= Mildred Freed Alberg =

American producer (1921–2002)

Mildred Freed Alberg (January 15, 1921 - 2002) was an American producer who worked primarily in television, including creating the Hallmark Hall of Fame. Described by actor Maurice Evans as "television's pathfinder", she received two Peabody Awards, seven Sylvania Awards, six Christopher Awards, and five Emmy Awards, in addition to other professional recognition.

==Early years==
Alberg was born in Montreal, Canada, on January 15, 1921, the daughter of Harry and Florence Freed. Her father founded the Freed Paper Box Company in Montreal. She was the third child of the couple's three daughters and one son. Her father and one sister died in 1931, after which her brother assumed responsibility for the family. A self-described "voracious reader", she moved to New York City in 1939 because Montreal's libraries did not have enough resources for English-speaking people. The day after her arrival a newspaper ad led to her being hired as a typist for two ghostwriters for George Abbott. She went beyond typing to discuss with them her thoughts about the material that she typed, essentially becoming another ghostwriter. After Alberg had been in that job about one year, her two employers moved to California, and they found a job for Alberg that had her typing novels for a publisher in New York. She supplemented her work and personal reading with evening courses, some at theater school and some at The New School for Social Research. Her interests gradually focused on classes related to theatrical arts, and she developed an interest in writing scripts and producing for radio.

• [Dataset excerpts]:

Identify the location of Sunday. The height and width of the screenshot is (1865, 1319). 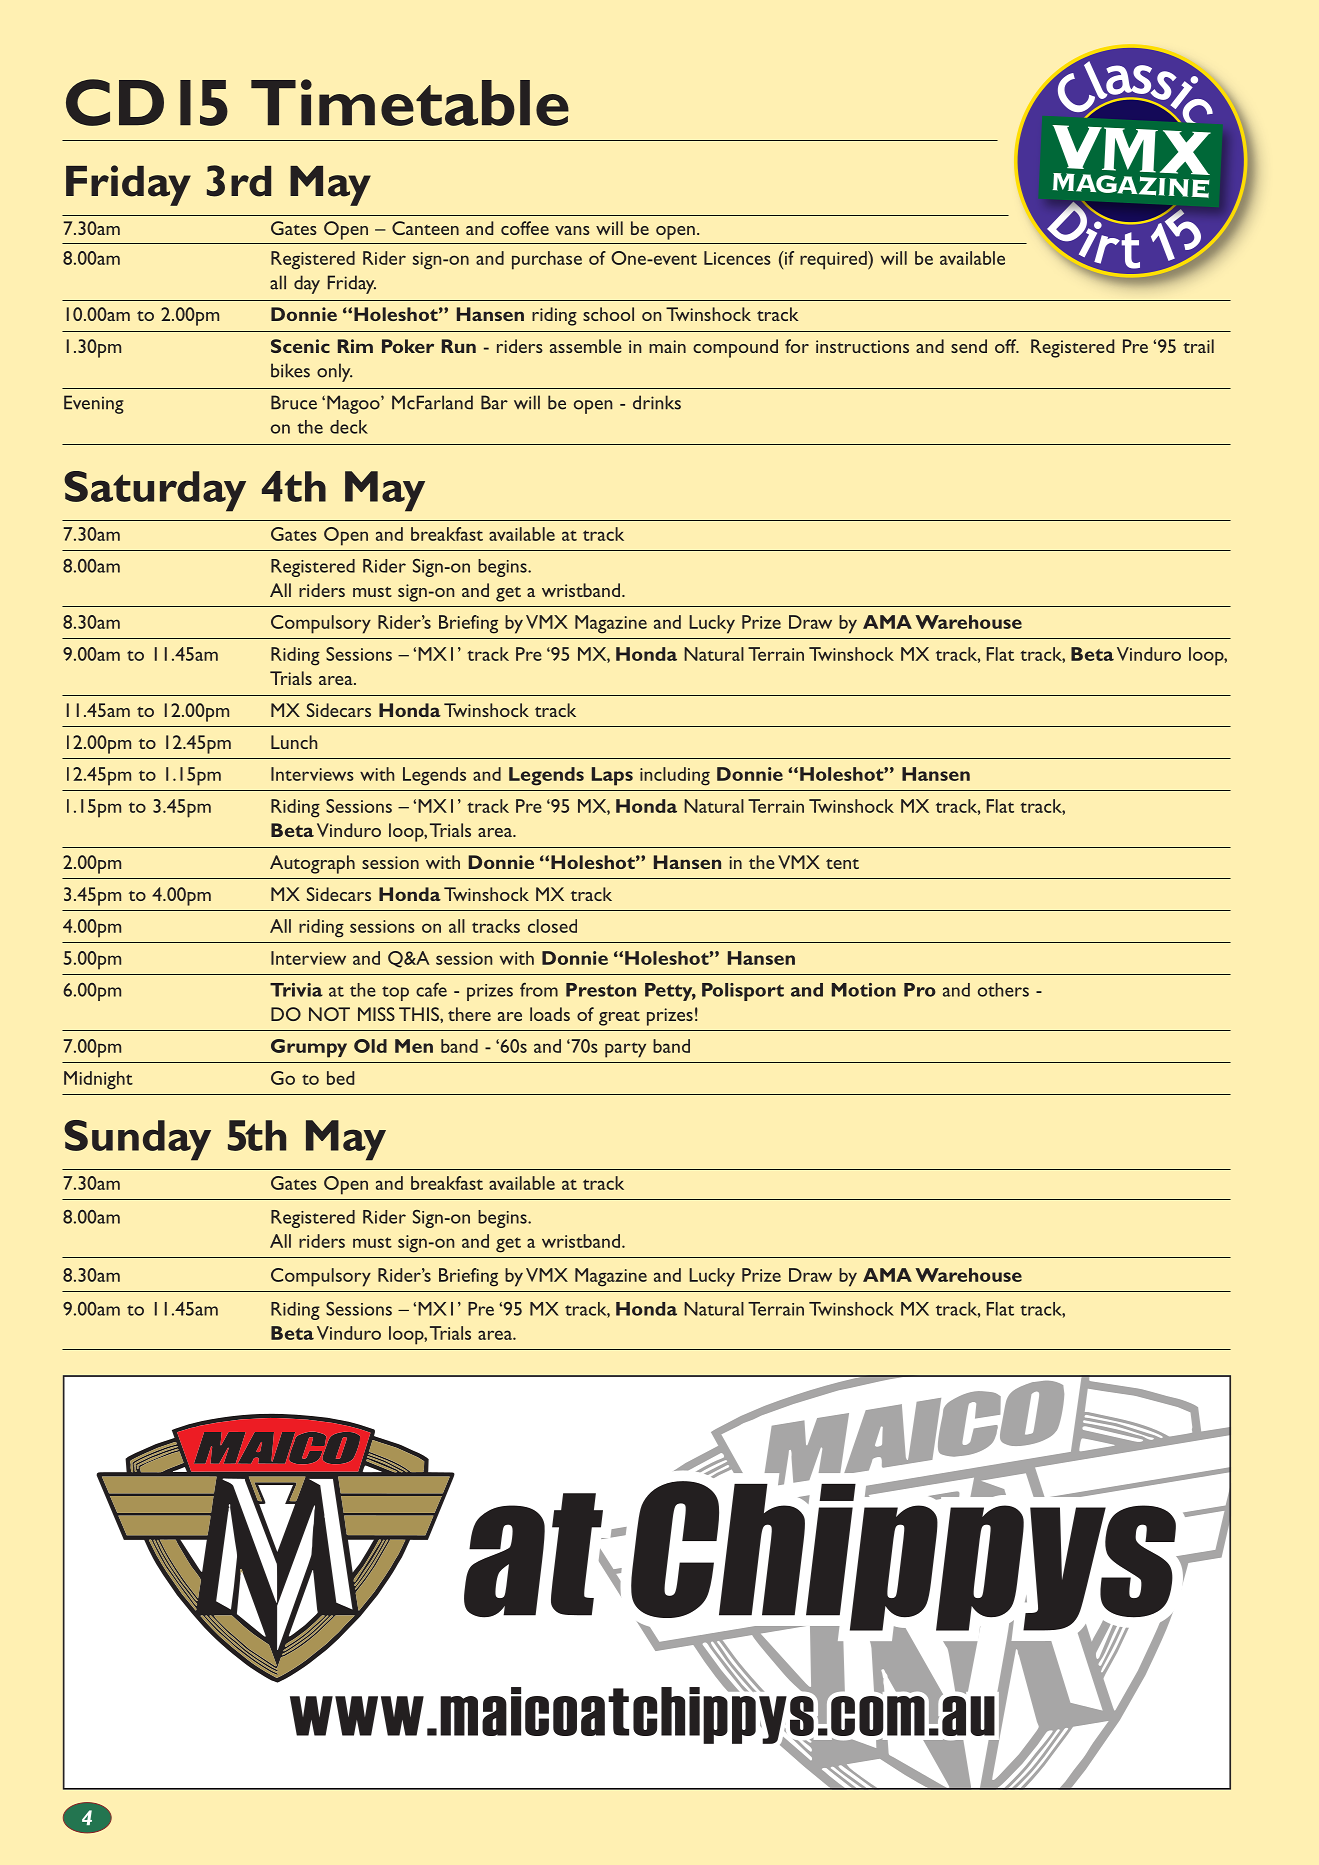
(137, 1140).
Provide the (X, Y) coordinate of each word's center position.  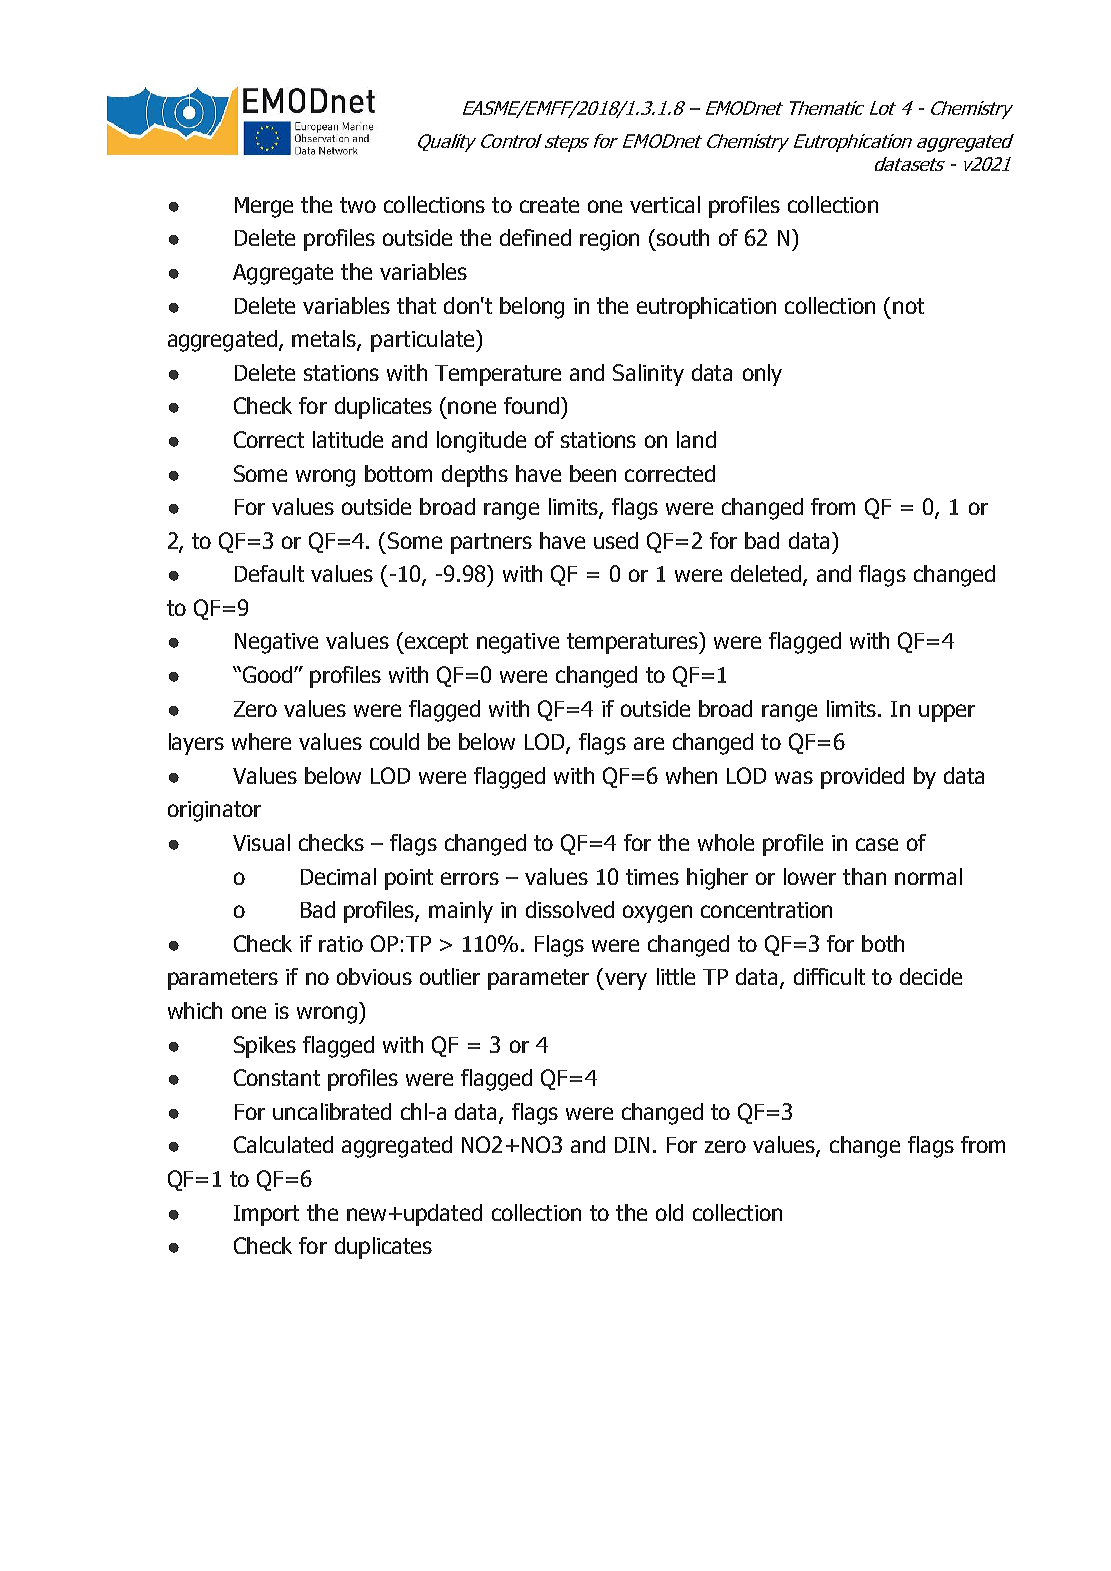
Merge (264, 207)
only (762, 375)
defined (535, 237)
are (649, 743)
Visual (261, 842)
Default (269, 573)
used (616, 540)
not (908, 306)
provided (862, 778)
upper (947, 713)
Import (266, 1215)
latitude (348, 439)
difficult (829, 976)
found (531, 405)
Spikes (265, 1047)
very (625, 981)
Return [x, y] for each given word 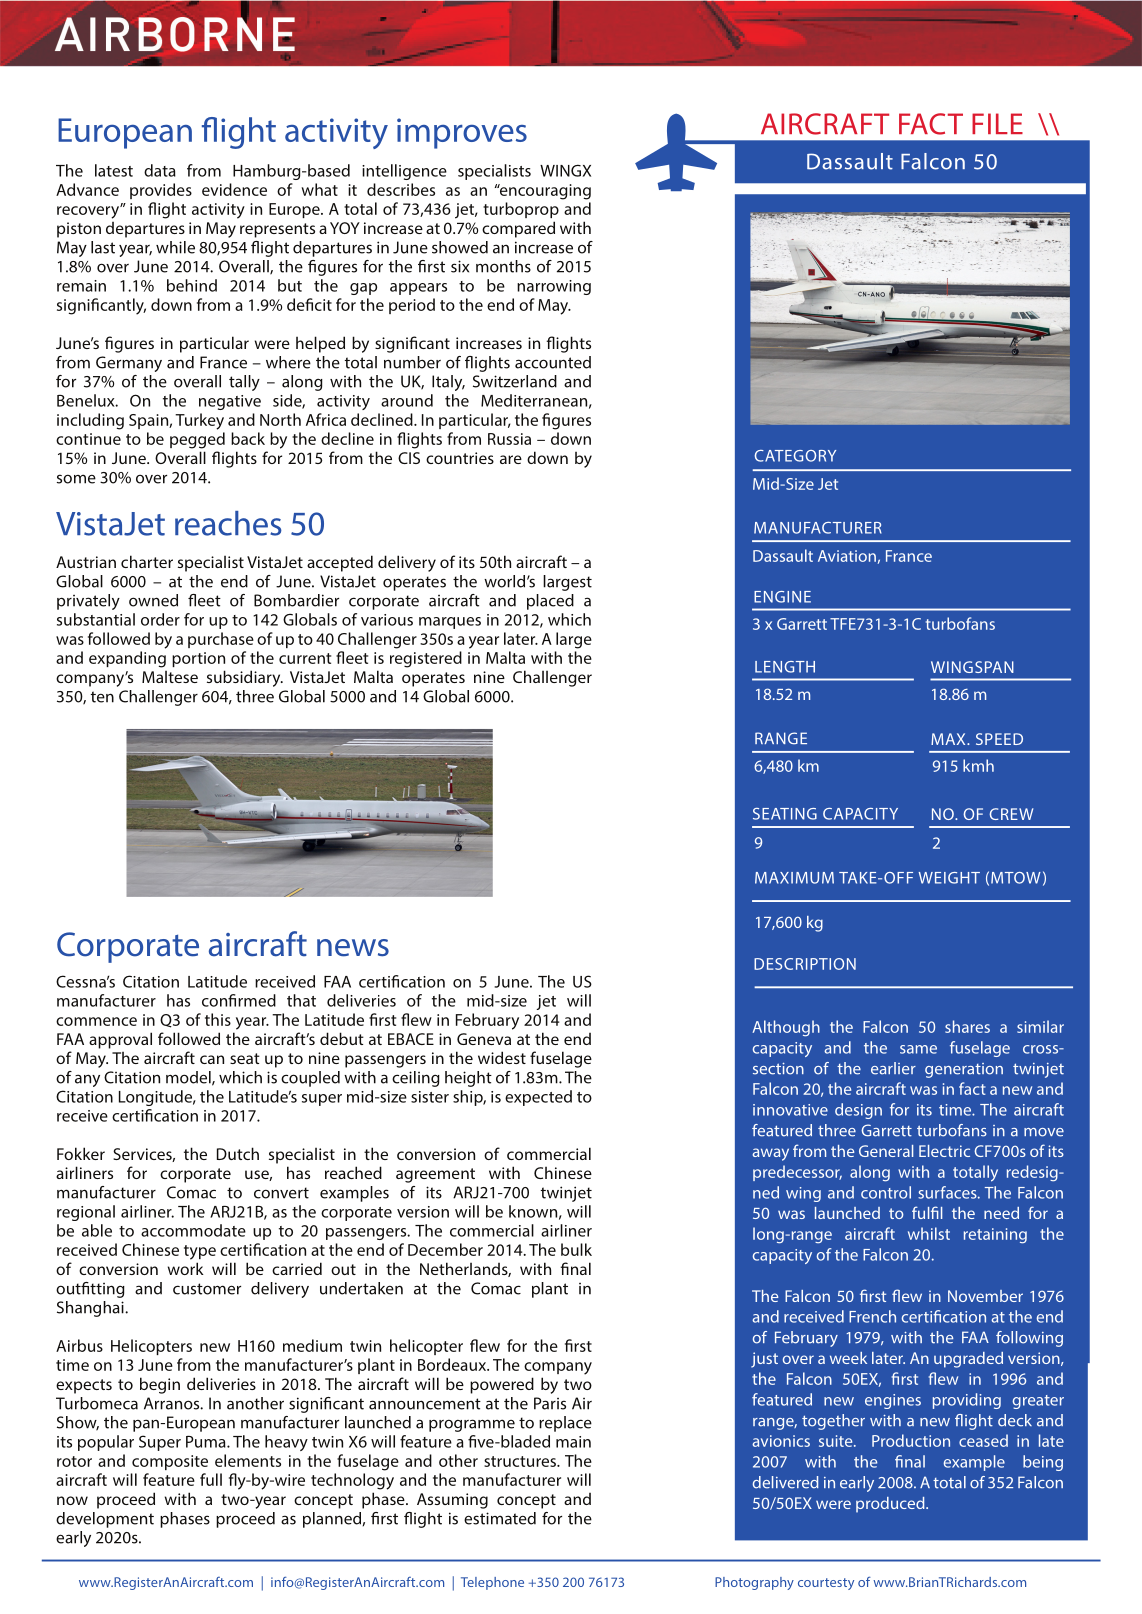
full [211, 1479]
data [160, 170]
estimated [500, 1518]
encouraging [544, 192]
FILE [997, 123]
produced [891, 1505]
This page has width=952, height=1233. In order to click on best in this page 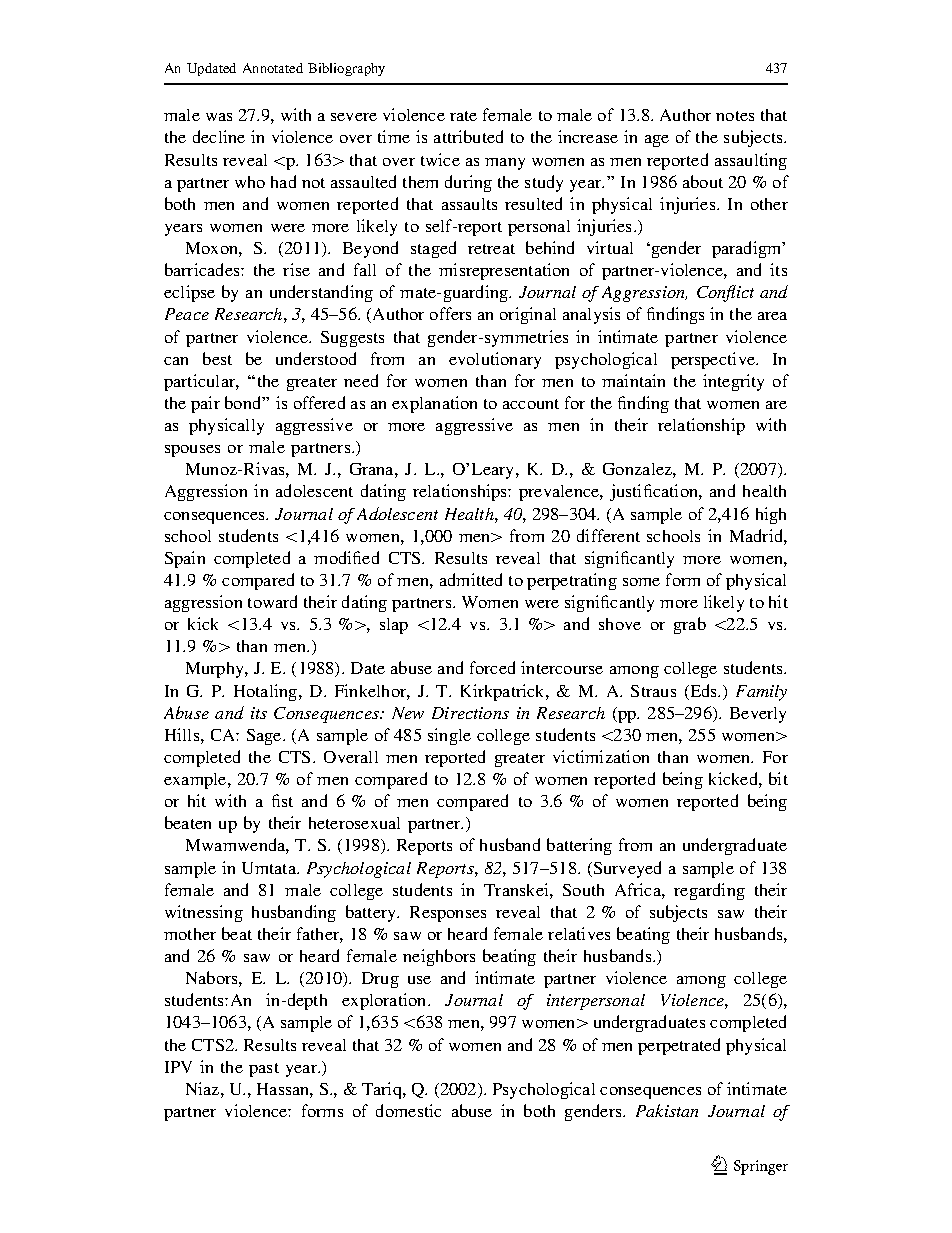, I will do `click(217, 358)`.
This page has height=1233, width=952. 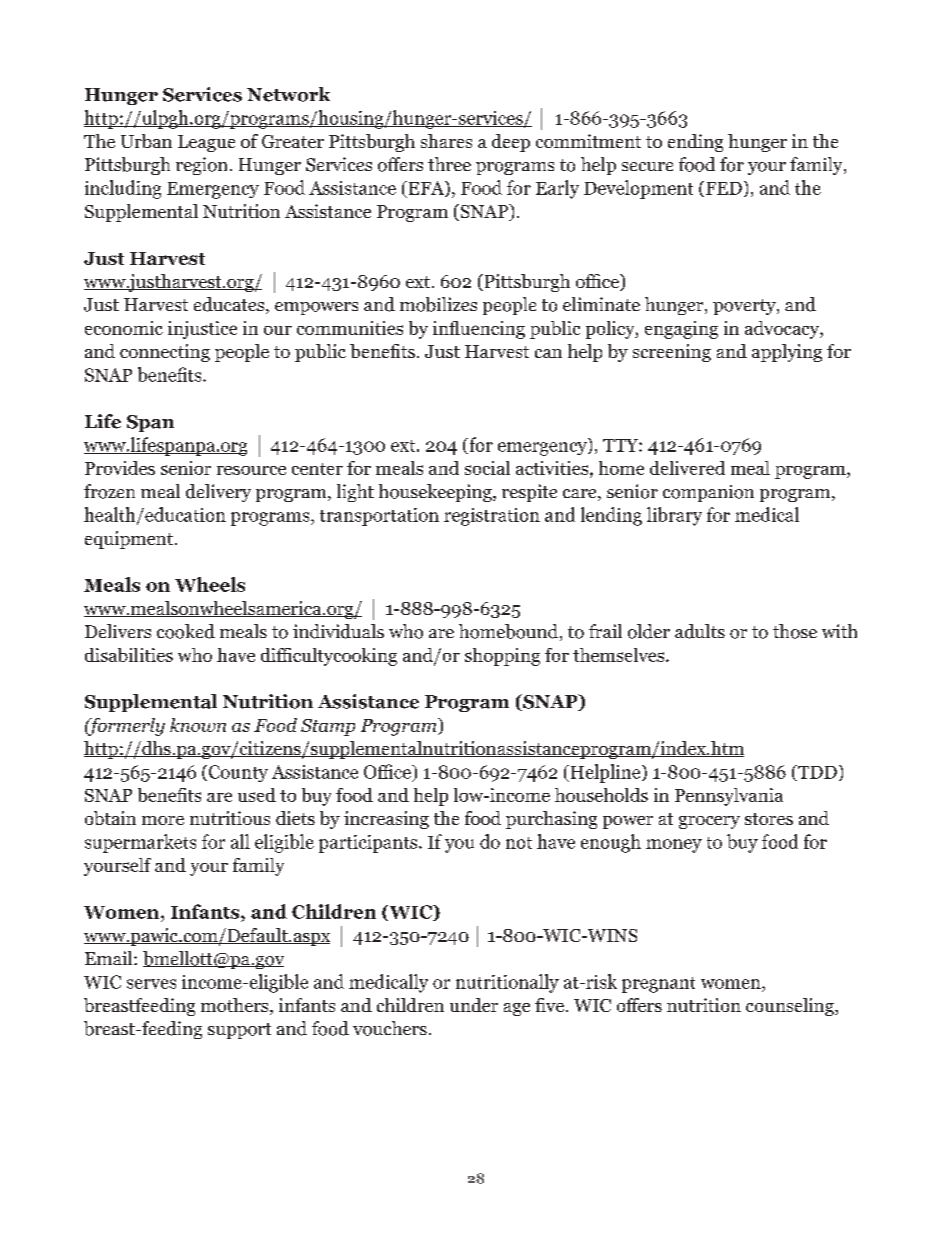 I want to click on cooked, so click(x=186, y=631).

• [Given exercise A]:
In the Mildred Freed Alberg biography, why did she move to New York City in 1939?
• [Given exercise B]:
Write what follows the last sentence of the Mildred Freed Alberg biography.

• [Exercise response A]:
Montreal's libraries did not have enough resources for English-speaking people.

• [Exercise response B]:
==Career==
Alberg was a ghostwriter for Floyd Gibbons. She ventured into broadcasting in the early 1940s as producer of a series of debates that initially presented only a conservative perspective. After she asked, "Don't you think you should have two sides if you call it a 'debate'?" she was asked to participate in the next broadcast. During World War II she wrote dramatizations and public service announcements for radio. After the war she began working for the international humanitarian relief agency CARE, and in 1947 she was promoted to be that organization's director of information. She stayed with CARE until 1951, and her responsibilities expanded to include producing dramatizations based on case histories of CARE's operations. The shows were broadcast on ABC Radio. In 1953, Alberg's production company, Milberg Engerprises, Incorporated, was founded. She was its president.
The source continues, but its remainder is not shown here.